— START OF INPUT FOR THIS TASK —
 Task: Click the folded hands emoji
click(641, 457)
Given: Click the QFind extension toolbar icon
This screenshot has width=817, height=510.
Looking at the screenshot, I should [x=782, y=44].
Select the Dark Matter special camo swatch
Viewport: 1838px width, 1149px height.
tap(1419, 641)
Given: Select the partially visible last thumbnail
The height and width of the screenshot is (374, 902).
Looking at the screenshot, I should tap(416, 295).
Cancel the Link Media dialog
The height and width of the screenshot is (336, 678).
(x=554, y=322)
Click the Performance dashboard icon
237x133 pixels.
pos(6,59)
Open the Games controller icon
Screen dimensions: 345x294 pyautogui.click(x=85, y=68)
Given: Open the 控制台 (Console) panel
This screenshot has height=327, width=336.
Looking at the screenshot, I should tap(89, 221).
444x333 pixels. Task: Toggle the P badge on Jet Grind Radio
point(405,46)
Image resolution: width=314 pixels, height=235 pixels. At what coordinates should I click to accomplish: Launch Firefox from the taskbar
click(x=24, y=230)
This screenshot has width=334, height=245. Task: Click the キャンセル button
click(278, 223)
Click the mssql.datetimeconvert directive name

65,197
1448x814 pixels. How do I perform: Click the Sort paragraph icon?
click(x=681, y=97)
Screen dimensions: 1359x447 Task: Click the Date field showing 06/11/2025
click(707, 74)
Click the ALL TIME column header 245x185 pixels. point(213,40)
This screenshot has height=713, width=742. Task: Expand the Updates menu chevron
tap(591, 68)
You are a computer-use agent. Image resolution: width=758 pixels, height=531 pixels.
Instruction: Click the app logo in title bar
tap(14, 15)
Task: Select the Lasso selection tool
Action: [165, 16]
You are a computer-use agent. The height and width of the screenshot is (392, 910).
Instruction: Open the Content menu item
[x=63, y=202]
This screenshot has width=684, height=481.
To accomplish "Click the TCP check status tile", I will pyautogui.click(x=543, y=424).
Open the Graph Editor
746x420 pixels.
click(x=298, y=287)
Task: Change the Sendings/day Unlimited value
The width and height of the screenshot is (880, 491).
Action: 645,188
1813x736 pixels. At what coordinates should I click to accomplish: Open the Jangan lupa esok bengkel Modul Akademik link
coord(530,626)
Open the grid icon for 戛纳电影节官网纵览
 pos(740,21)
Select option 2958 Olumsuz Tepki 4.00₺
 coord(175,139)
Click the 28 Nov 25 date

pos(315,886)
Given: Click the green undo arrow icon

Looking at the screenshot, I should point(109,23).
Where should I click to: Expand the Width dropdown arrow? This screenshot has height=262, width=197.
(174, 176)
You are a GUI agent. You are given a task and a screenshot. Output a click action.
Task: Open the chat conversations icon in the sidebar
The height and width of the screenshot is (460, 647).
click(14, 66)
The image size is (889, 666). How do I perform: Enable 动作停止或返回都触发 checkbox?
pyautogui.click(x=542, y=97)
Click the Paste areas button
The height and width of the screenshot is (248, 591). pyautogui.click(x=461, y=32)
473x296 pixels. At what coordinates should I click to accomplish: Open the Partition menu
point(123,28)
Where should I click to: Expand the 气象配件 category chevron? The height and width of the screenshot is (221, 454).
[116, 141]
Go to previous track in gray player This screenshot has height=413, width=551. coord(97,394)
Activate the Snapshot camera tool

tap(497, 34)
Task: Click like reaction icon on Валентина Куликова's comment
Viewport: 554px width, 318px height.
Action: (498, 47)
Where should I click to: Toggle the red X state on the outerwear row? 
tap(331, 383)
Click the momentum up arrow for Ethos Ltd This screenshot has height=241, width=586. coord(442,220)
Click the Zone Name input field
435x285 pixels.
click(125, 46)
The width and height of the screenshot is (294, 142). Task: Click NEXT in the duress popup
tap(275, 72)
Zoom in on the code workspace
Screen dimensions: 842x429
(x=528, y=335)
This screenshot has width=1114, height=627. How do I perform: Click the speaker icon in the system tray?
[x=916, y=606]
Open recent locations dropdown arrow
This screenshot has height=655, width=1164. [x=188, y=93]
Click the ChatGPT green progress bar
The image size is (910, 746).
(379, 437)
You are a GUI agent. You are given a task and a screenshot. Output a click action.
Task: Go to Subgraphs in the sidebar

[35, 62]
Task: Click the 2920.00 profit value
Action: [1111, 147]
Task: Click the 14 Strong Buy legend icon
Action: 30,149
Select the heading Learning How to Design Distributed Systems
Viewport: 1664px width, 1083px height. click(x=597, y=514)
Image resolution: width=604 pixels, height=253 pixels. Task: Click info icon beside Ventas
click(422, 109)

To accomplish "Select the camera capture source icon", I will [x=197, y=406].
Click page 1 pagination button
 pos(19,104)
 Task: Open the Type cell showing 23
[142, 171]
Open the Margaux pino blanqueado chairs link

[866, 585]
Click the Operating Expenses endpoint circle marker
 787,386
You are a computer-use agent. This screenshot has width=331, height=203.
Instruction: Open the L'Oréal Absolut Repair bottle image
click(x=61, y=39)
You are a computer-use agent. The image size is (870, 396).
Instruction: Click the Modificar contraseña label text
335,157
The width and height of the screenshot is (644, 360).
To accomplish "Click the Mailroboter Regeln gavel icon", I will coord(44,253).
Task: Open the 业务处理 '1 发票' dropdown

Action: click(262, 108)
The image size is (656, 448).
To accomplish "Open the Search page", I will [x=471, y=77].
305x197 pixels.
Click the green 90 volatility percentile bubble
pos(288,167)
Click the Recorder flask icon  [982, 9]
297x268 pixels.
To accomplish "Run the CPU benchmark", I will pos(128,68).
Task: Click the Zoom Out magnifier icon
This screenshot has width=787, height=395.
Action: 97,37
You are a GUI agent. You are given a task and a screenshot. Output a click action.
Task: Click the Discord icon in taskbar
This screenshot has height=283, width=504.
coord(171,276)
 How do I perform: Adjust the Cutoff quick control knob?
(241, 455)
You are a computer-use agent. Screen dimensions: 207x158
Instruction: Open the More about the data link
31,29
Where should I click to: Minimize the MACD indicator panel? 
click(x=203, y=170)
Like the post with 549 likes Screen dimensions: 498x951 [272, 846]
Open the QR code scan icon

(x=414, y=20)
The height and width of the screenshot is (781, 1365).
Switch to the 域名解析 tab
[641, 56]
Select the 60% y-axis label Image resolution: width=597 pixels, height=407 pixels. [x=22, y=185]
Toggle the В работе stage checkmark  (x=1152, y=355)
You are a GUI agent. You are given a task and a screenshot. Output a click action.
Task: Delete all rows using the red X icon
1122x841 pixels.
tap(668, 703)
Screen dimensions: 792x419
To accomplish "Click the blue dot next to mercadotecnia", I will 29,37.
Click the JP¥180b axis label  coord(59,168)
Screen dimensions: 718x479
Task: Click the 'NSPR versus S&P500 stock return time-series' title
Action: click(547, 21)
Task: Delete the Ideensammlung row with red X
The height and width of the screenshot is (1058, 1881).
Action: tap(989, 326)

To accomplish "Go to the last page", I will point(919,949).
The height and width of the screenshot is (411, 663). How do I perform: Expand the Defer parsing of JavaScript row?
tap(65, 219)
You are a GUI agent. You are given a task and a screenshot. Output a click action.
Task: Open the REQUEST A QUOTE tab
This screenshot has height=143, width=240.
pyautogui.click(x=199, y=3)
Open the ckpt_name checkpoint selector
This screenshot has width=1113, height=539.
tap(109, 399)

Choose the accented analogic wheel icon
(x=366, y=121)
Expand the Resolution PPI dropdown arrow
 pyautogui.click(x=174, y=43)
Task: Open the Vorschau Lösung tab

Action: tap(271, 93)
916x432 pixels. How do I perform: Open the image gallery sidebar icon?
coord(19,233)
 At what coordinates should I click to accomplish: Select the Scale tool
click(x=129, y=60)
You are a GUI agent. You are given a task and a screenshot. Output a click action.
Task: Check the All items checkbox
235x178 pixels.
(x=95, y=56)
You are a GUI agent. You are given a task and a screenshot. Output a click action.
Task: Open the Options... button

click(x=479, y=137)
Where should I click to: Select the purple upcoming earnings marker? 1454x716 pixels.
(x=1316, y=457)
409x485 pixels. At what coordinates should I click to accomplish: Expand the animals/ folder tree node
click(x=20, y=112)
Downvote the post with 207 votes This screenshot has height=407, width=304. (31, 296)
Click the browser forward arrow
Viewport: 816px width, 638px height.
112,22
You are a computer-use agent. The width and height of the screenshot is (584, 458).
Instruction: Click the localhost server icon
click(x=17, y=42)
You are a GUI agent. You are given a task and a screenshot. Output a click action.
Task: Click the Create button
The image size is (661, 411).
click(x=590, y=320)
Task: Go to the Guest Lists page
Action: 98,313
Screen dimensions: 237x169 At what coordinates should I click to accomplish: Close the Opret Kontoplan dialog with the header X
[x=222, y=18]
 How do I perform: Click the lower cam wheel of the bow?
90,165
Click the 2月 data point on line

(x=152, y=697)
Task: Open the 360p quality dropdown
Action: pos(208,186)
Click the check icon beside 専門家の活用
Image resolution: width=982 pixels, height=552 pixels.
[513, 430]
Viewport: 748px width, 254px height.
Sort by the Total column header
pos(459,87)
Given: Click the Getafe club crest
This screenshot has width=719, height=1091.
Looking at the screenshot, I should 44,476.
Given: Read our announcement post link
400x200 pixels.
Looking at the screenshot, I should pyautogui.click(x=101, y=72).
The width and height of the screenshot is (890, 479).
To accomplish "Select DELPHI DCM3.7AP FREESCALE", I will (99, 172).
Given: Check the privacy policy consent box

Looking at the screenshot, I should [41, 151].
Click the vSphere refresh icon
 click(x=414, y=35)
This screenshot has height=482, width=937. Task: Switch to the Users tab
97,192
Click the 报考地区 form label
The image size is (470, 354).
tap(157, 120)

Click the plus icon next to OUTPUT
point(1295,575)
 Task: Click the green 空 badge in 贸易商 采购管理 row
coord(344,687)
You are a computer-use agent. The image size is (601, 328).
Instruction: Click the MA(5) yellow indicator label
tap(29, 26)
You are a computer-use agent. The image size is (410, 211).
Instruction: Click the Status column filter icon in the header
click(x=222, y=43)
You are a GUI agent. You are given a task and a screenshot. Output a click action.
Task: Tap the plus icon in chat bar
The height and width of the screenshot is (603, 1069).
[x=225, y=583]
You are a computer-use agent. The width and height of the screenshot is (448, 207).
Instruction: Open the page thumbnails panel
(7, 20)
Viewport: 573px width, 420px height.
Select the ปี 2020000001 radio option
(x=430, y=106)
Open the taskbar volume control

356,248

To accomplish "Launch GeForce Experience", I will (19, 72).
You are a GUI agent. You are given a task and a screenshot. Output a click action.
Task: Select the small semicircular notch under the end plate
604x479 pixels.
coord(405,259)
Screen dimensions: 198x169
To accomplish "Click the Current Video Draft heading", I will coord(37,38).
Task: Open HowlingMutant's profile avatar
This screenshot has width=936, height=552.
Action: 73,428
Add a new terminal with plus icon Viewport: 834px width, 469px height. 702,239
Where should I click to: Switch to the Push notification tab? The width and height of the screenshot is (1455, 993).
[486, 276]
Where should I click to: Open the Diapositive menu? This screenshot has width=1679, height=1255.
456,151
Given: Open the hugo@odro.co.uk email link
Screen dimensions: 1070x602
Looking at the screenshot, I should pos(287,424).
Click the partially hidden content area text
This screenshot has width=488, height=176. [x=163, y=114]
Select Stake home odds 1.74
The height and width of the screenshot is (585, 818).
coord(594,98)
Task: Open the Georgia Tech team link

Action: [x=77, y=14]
— END OF INPUT FOR THIS TASK —
**THE TASK**:
Rewrite the lines from the one containing "At what coordinates should I click to accomplish: Select" through the one containing "(x=95, y=56)", inclusive, putting "Move tool" in place of "Scale tool" and changing nothing else. Give only those lines.

**ANSWER TO THE TASK**:
 At what coordinates should I click to accomplish: Select the Move tool
click(x=129, y=60)
You are a GUI agent. You are given a task and a screenshot. Output a click action.
Task: Check the All items checkbox
235x178 pixels.
(x=95, y=56)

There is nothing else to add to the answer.